Fuentes: Mathematics Without Mathematicians

OpenAI anunció la resolución de diez problemas matemáticos abiertos mediante un modelo aún por publicar, un hito que, según matemáticos consultados, marca un punto de inflexión en la disciplina. El anuncio ha reabierto el debate sobre el papel futuro de los humanos en un campo que durante siglos ha dependido del razonamiento humano.

En su ensayo, el autor desgrana los argumentos con los que la comunidad intentará justificar la continuidad de su labor: que los humanos dirigirán a las IAs, que enseñarán los nuevos resultados, que decidirán cuáles canonizar, o que estudiarán las matemáticas producidas por las máquinas. Cada uno de estos planteamientos se topa, a su juicio, con la misma objeción: los sistemas superarán a las personas en intuición, pedagogía y arquitectura formal, hasta hacer innecesaria la intervención humana en cualquier eslabón de la cadena.

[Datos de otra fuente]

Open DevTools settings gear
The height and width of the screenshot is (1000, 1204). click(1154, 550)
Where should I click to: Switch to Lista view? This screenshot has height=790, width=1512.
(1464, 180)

La analogía con el ajedrez ilustra el contraste: que las computadoras dominen ese juego no ha supuesto una pérdida, porque sus resultados carecen de utilidad material fuera del tablero. Las matemáticas, por el contrario, son el motor de la ciencia y la ingeniería, de modo que una inteligencia artificial superhumana en este campo sí desplazará a los matemáticos en el mundo real, en las empresas y en la academia. El autor advierte también del efecto corrosivo sobre la comunidad: cuando la IA devora el discurso en torno al software, la conversación se vuelve más antiintelectual y desmoralizadora, y la motivación intrínseca se marchita sin audiencia ni reconocimiento.

Frente a quienes defienden que la tecnología no es inevitable, recuerda que miles de personas y miles de millones de dólares se destinan a avanzar en esa dirección. El texto concluye con una nota agridulce: la humanidad puede elegir no obsoletarse, pero el pacto fáustico de la AGI podría reducir a las personas, en el mejor de los casos, a mascotas de entidades mucho más poderosas.